En qué momento se había jodido Varguitas

Abril, 2025

Fue admirado y vilipendiado a partes iguales. No tanto por su obra narrativa —la cual fue, en su mayoría, celebrada— sino por sus artículos de opinión, sus ensayos políticos: por su postura ideológica. Y es que, luego de simpatizar con el comunismo en su juventud, trazó su propio camino como pensador político conservador, algo que desconcertaba (y hasta irritaba) a los miles de admiradores de sus novelas. Como señala Diego E. Barros en este obituario: Mario Vargas Llosa cometió el peor error que un intelectual puede cometer: convertirse no tanto en respetable como en respetado por el poder, que no escatimó esfuerzos en mimarlo.

# # #

▶ _Consigna_
Transcribe completo y sin ningún cambio el texto sobre Vargas Llosa que aparece arriba. Los datos provienen de otra fuente.

▶ _Datos mostrados_

# # #

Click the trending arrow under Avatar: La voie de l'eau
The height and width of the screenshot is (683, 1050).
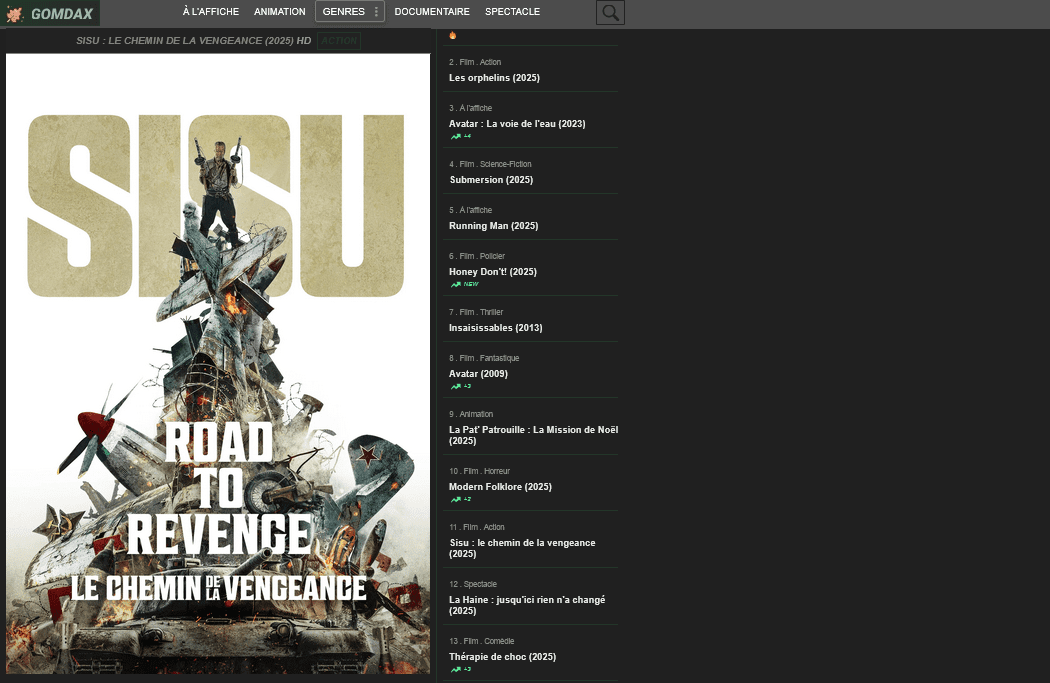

# # #

▶ _Resultado_
En qué momento se había jodido Varguitas

Abril, 2025

Fue admirado y vilipendiado a partes iguales. No tanto por su obra narrativa —la cual fue, en su mayoría, celebrada— sino por sus artículos de opinión, sus ensayos políticos: por su postura ideológica. Y es que, luego de simpatizar con el comunismo en su juventud, trazó su propio camino como pensador político conservador, algo que desconcertaba (y hasta irritaba) a los miles de admiradores de sus novelas. Como señala Diego E. Barros en este obituario: Mario Vargas Llosa cometió el peor error que un intelectual puede cometer: convertirse no tanto en respetable como en respetado por el poder, que no escatimó esfuerzos en mimarlo.